-- What to work on --
The full listing should be reproduced exactly as it appears.

-- Raw data --
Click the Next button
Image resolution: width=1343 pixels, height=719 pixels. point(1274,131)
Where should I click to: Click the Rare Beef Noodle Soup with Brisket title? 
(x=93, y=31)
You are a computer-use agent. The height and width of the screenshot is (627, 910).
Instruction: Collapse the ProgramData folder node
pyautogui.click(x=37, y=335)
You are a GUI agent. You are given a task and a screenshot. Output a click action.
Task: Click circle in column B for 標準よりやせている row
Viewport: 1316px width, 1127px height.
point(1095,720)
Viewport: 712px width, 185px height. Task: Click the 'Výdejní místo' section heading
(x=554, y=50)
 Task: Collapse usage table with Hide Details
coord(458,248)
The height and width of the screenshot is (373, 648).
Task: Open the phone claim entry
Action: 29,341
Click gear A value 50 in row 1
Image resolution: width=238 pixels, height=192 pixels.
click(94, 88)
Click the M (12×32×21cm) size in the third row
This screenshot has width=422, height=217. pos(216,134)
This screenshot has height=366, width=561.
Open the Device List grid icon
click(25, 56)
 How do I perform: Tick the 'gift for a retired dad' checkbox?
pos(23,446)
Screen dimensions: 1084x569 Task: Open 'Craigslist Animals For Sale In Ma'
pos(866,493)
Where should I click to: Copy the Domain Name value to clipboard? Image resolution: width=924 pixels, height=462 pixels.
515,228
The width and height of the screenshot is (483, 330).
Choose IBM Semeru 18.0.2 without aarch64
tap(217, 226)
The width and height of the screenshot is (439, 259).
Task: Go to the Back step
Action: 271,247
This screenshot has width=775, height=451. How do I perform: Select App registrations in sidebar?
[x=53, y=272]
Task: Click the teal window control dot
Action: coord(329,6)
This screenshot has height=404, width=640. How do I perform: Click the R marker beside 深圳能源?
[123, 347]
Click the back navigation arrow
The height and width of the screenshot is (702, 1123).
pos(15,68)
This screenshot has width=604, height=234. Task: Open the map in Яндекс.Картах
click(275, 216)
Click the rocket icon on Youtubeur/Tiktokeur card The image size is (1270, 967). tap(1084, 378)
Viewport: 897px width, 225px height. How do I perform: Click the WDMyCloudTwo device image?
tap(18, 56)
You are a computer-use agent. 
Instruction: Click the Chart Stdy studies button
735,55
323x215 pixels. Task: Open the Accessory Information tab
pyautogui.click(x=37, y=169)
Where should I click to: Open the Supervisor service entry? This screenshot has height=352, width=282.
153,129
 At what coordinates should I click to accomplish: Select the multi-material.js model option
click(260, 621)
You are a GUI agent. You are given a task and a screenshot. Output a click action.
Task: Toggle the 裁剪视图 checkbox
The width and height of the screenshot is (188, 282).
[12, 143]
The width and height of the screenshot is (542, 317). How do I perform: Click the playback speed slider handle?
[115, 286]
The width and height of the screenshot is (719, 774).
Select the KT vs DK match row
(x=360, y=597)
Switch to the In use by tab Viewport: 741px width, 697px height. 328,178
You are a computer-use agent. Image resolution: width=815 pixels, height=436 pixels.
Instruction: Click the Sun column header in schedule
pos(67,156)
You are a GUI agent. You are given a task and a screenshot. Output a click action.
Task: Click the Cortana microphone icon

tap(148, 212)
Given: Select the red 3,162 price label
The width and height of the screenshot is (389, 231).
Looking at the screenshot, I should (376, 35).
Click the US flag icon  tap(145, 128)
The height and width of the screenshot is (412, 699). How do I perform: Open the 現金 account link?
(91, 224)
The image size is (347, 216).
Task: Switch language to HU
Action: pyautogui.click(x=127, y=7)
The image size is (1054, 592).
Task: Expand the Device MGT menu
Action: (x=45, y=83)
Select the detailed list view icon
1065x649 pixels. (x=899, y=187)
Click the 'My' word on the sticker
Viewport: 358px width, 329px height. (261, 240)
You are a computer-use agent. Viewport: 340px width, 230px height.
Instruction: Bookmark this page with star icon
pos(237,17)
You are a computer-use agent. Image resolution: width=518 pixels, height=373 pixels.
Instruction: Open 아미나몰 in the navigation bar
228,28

-- Solution to the exercise --
Click the Next button
Image resolution: width=1343 pixels, height=719 pixels. point(1274,131)
Where should I click to: Click the Rare Beef Noodle Soup with Brisket title? 
(x=93, y=31)
You are a computer-use agent. The height and width of the screenshot is (627, 910).
Instruction: Collapse the ProgramData folder node
pyautogui.click(x=37, y=335)
You are a GUI agent. You are given a task and a screenshot. Output a click action.
Task: Click circle in column B for 標準よりやせている row
Viewport: 1316px width, 1127px height.
point(1095,720)
Viewport: 712px width, 185px height. Task: Click the 'Výdejní místo' section heading
(x=554, y=50)
 Task: Collapse usage table with Hide Details
coord(458,248)
The height and width of the screenshot is (373, 648).
Task: Open the phone claim entry
Action: 29,341
Click gear A value 50 in row 1
Image resolution: width=238 pixels, height=192 pixels.
click(94, 88)
Click the M (12×32×21cm) size in the third row
This screenshot has width=422, height=217. pos(216,134)
This screenshot has height=366, width=561.
Open the Device List grid icon
click(25, 56)
 How do I perform: Tick the 'gift for a retired dad' checkbox?
pos(23,446)
Screen dimensions: 1084x569 Task: Open 'Craigslist Animals For Sale In Ma'
pos(866,493)
Where should I click to: Copy the Domain Name value to clipboard? Image resolution: width=924 pixels, height=462 pixels.
515,228
The width and height of the screenshot is (483, 330).
Choose IBM Semeru 18.0.2 without aarch64
tap(217, 226)
The width and height of the screenshot is (439, 259).
Task: Go to the Back step
Action: 271,247
This screenshot has width=775, height=451. How do I perform: Select App registrations in sidebar?
[x=53, y=272]
Task: Click the teal window control dot
Action: coord(329,6)
This screenshot has height=404, width=640. How do I perform: Click the R marker beside 深圳能源?
[123, 347]
Click the back navigation arrow
The height and width of the screenshot is (702, 1123).
pos(15,68)
This screenshot has width=604, height=234. Task: Open the map in Яндекс.Картах
click(275, 216)
Click the rocket icon on Youtubeur/Tiktokeur card The image size is (1270, 967). tap(1084, 378)
Viewport: 897px width, 225px height. How do I perform: Click the WDMyCloudTwo device image?
tap(18, 56)
You are a computer-use agent. 
Instruction: Click the Chart Stdy studies button
735,55
323x215 pixels. Task: Open the Accessory Information tab
pyautogui.click(x=37, y=169)
Where should I click to: Open the Supervisor service entry? This screenshot has height=352, width=282.
153,129
 At what coordinates should I click to accomplish: Select the multi-material.js model option
click(260, 621)
You are a GUI agent. You are given a task and a screenshot. Output a click action.
Task: Toggle the 裁剪视图 checkbox
The width and height of the screenshot is (188, 282).
[12, 143]
The width and height of the screenshot is (542, 317). How do I perform: Click the playback speed slider handle?
[115, 286]
The width and height of the screenshot is (719, 774).
Select the KT vs DK match row
(x=360, y=597)
Switch to the In use by tab Viewport: 741px width, 697px height. 328,178
You are a computer-use agent. Image resolution: width=815 pixels, height=436 pixels.
Instruction: Click the Sun column header in schedule
pos(67,156)
You are a GUI agent. You are given a task and a screenshot. Output a click action.
Task: Click the Cortana microphone icon

tap(148, 212)
Given: Select the red 3,162 price label
The width and height of the screenshot is (389, 231).
Looking at the screenshot, I should (376, 35).
Click the US flag icon  tap(145, 128)
The height and width of the screenshot is (412, 699). How do I perform: Open the 現金 account link?
(91, 224)
The image size is (347, 216).
Task: Switch language to HU
Action: pyautogui.click(x=127, y=7)
The image size is (1054, 592).
Task: Expand the Device MGT menu
Action: (x=45, y=83)
Select the detailed list view icon
1065x649 pixels. (x=899, y=187)
Click the 'My' word on the sticker
Viewport: 358px width, 329px height. (261, 240)
You are a computer-use agent. Viewport: 340px width, 230px height.
Instruction: Bookmark this page with star icon
pos(237,17)
You are a computer-use agent. Image resolution: width=518 pixels, height=373 pixels.
Instruction: Open 아미나몰 in the navigation bar
228,28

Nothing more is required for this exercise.